Tony Daley

Personal information
- Full name: Anthony Mark Daley
- Date of birth: 18 October 1967 (age 58)
- Place of birth: Birmingham, England
- Height: 5 ft 9 in (1.75 m)
- Position: Winger

Youth career
- 1983–1985: Aston Villa

Senior career*
- Years: Team / Apps / (Gls)
- 1985–1994: Aston Villa / 233 / (31)
- 1994–1998: Wolverhampton Wanderers / 21 / (3)
- 1998–1999: Watford / 12 / (1)
- 1999: Walsall / 7 / (0)
- 1999–2002: Forest Green Rovers / 67 / (6)
- Total:  / 340 / (41)

International career
- 1985–1986: England Youth / 6 / (2)
- 1990: England B / 1 / (0)
- 1991–1992: England / 7 / (0)

= Tony Daley =

English footballer (born 1967)

Anthony Mark Daley (born 18 October 1967) is an English former footballer, who made the vast majority of his appearances for Aston Villa, playing mainly as a winger, well known for his pace.

==Playing career==

Daley joined hometown club Aston Villa as an apprentice and made his senior debut, aged 17, on 20 April 1985 in a 2–0 defeat at Southampton. He played for the Midlands club for ten seasons, nine at the highest level, and finished a runner-up in both the 1989–90 and 1992–93 league championships. He also played in their 1994 League Cup final triumph where they defeated Manchester United at Wembley.

He nearly got onto the scoresheet in the 1994 Football League Cup final against Manchester United, but his shot hit the post and was rebounded by Dalian Atkinson, only for Andrei Kanchelskis to block it with a handball for which he was sent off. Dean Saunders converted the penalty and put Villa 3–1 ahead, a scoreline which formed the final result and gave Villa a record fifth League Cup win. Daley collected what would be the only major trophy of his career.

Daley linked up with Graham Taylor again as he finally left Aston Villa for Wolverhampton Wanderers in July 1994 for £1.25 million, but he was plagued with injuries and was only able to manage 21 appearances for the club in four seasons.

He was signed once more by Graham Taylor, now at Watford, in July 1998, on a free transfer. His injury woes continued though and he struggled to get fit, missing the final months as the club won promotion to the Premier League, Daley scoring once in the process against Birmingham City. He was given a free transfer to newly promoted Division 1 side Walsall in June 1999, and after a six-month spell there, he finished his playing career with Conference side Forest Green Rovers, hanging up his boots in July 2002.
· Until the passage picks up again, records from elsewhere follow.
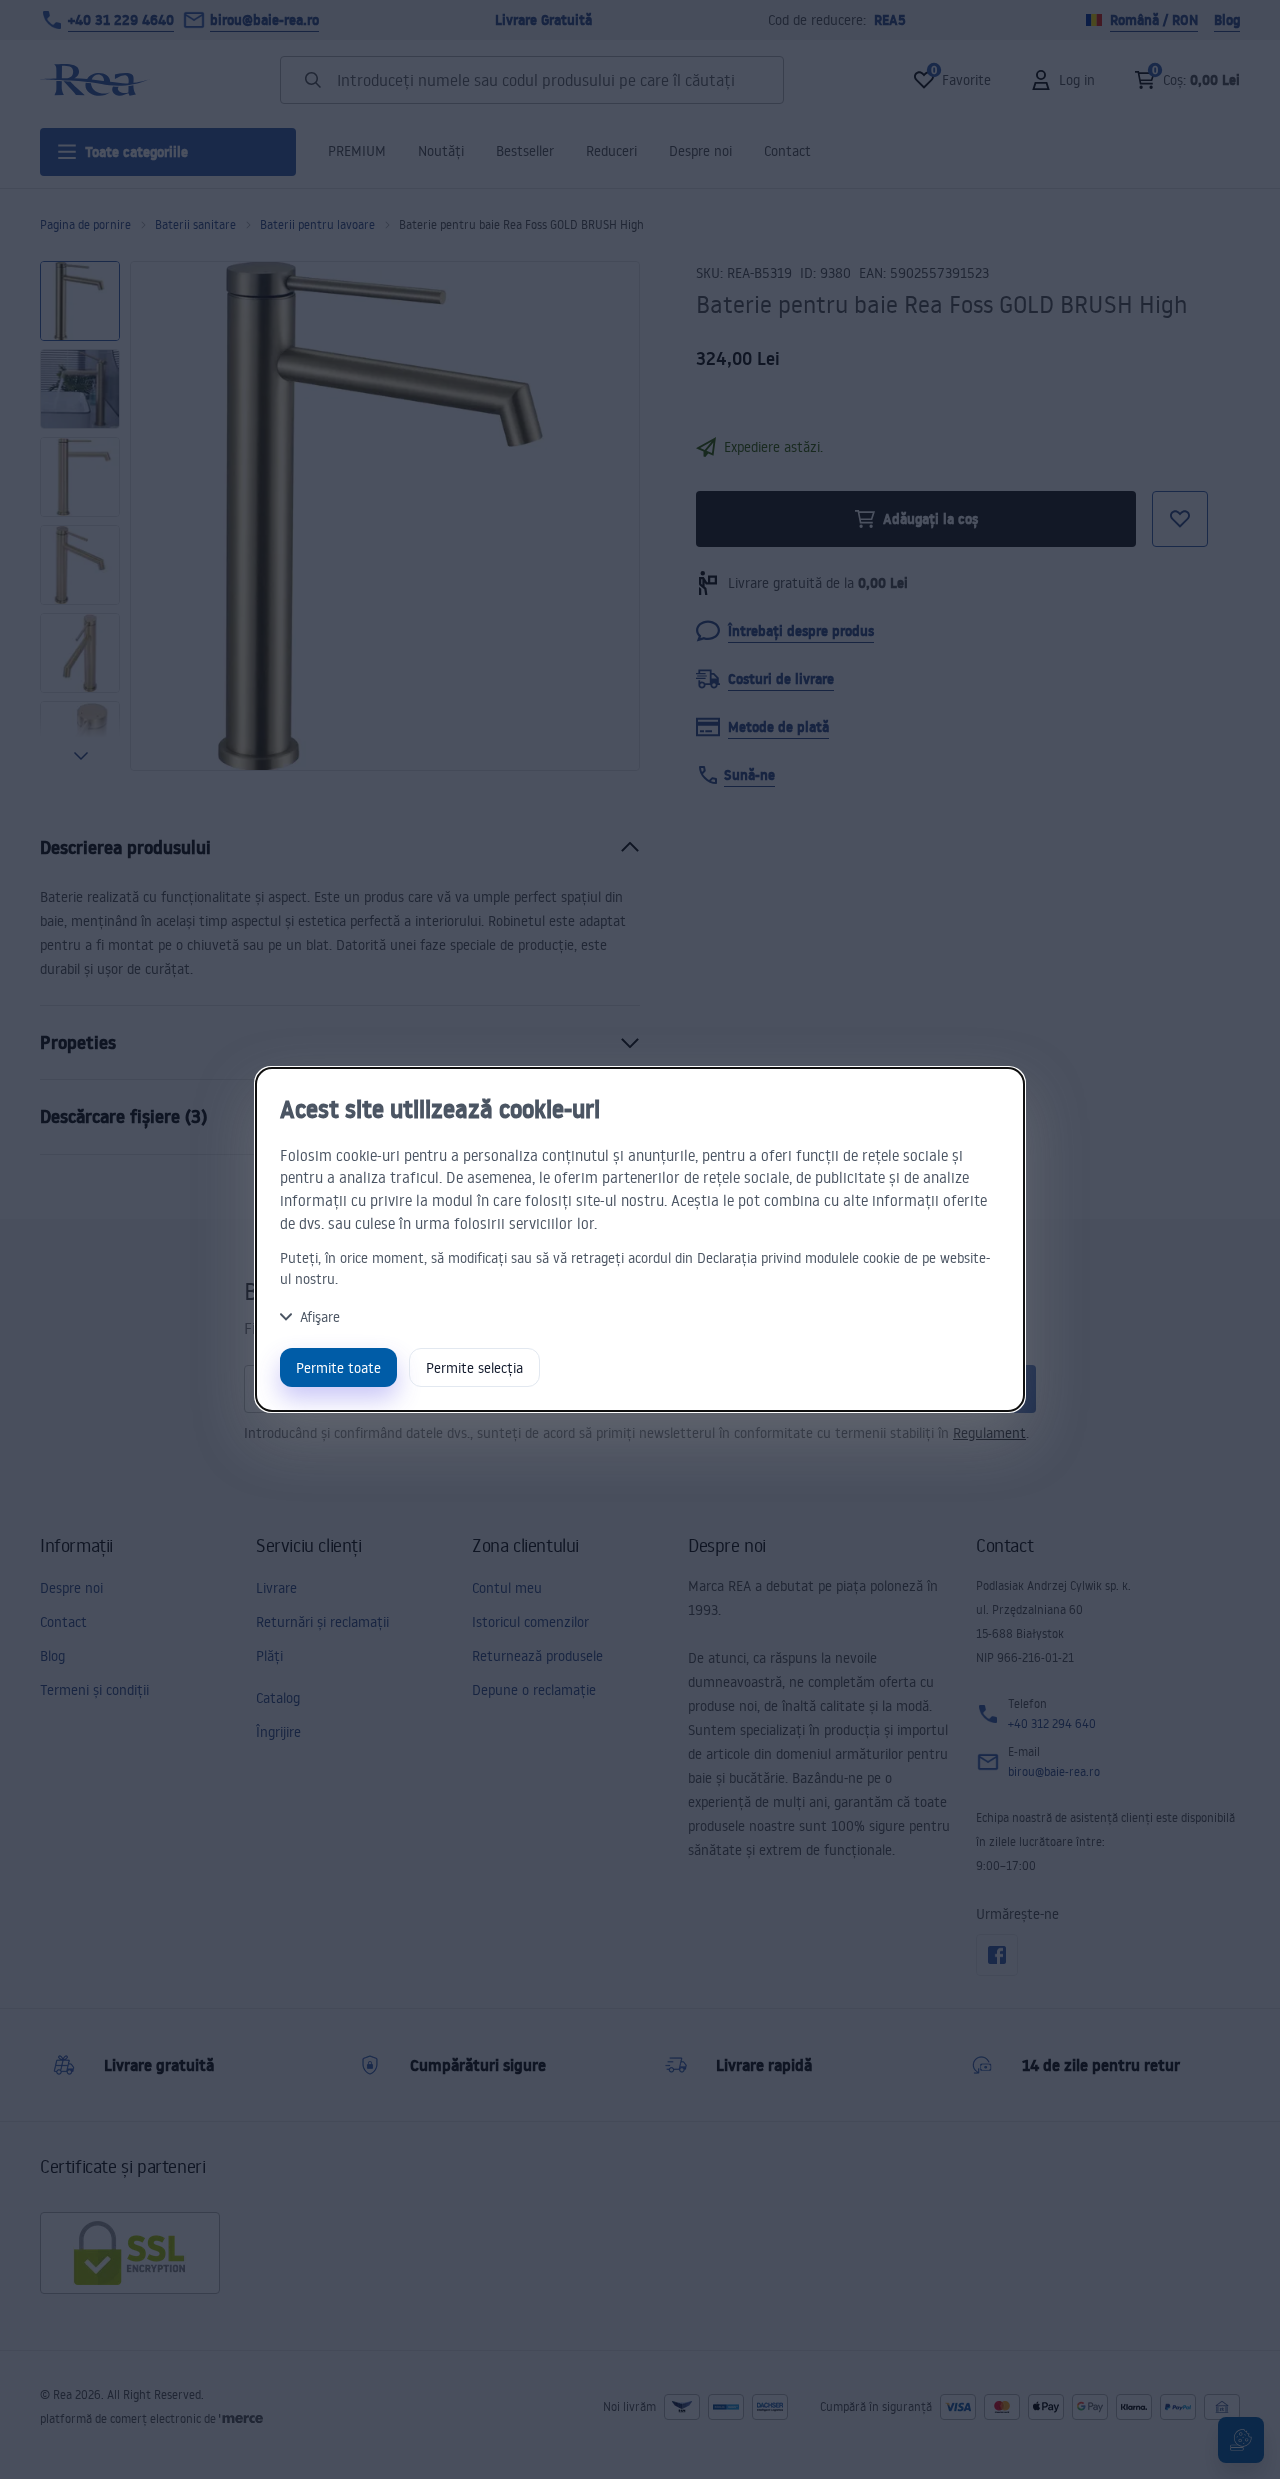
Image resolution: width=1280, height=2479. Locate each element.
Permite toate (338, 1367)
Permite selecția (474, 1367)
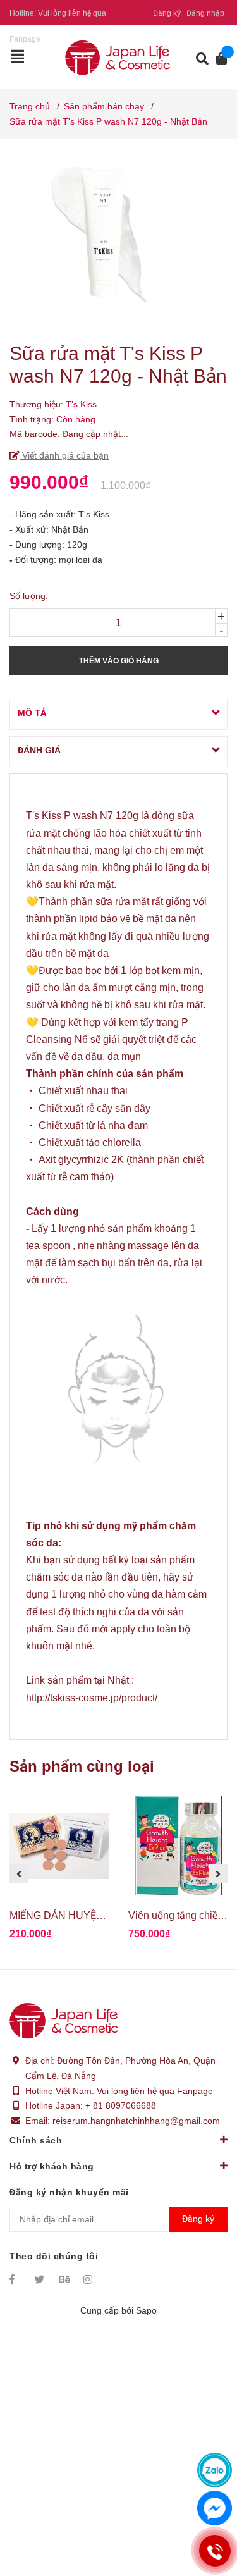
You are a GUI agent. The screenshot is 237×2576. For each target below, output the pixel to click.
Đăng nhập (205, 13)
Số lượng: (28, 596)
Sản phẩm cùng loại (81, 1766)
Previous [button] (18, 1873)
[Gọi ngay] (214, 2551)
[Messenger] (214, 2508)
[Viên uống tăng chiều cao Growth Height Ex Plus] (178, 1845)
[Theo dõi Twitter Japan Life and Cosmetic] (40, 2279)
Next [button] (218, 1873)
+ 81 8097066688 (120, 2105)
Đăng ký (167, 13)
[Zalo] (214, 2470)
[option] (59, 1873)
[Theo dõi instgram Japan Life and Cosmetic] (89, 2279)
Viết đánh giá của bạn (64, 455)
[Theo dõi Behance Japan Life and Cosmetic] (65, 2279)
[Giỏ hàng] (218, 59)
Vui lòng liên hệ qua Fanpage (155, 2091)
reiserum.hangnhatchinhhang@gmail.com (136, 2121)
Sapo (146, 2310)
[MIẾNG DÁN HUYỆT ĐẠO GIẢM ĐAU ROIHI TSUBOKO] (59, 1845)
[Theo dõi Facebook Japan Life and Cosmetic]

Daley's perhaps best known goal came in a First Division game against Everton at Villa Park on 22 October 1988. A spectacular flying volley in a 2–0 win for Villa, the goal quickly – thanks in no small part to the popular football video series 'Goals Galore' – became known as 'Daley's Dazzler' and is also remembered for full-back Chris Price (who supplied the cross) having a little celebration all of his own.
===International career===
Daley was first called up to the England squad for a friendly against Czechoslovakia in April 1990. Despite not playing, nor making the final squad for the World Cup, his presence in that England camp meant he was featured in the World in Motion music video. The 24-year-old Daley debuted for England v Poland in Euro 1992 qualifying Group 7. Daley was capped seven times for England between 1991 and 1992 under former club manager Graham Taylor. He made his full debut as a substitute in a vital 1–1 draw in Poland on 13 November 1991 that saw England qualify for 1992 European Championships in Sweden. He was subsequently chosen for the squad at the tournament and played in two of England's three games there, but after the tournament he never played for England again.

==Fitness coaching==
Upon finishing his career in professional football due to persistent injury, Daley completed a Bachelor of Science degree in Sports and Exercise Science at Coventry University. During this time, he also remained at Forest Green Rovers as their fitness coach and worked with youth players at Aston Villa's academy.

Following his studies, he joined Sheffield United as a fitness and conditioning coach in June 2003 but later quit his post following a row with new manager Bryan Robson on 30 August 2007. He was not out of work for long as he joined former club Wolves in the same role the following month. He remained at Wolves in this role for almost ten years before leaving in May 2017.

In 1995, Daley was the subject of a half-hour documentary. The series Respect was produced and directed by Pogus Caesar for Carlton TV, and featured the likes of Dwight Yorke, John Barnes and Ron Atkinson all paying tribute to the winger.

In March 2020, Daley joined the Lion's Den Gym, Bassett's Pole, as a personal trainer.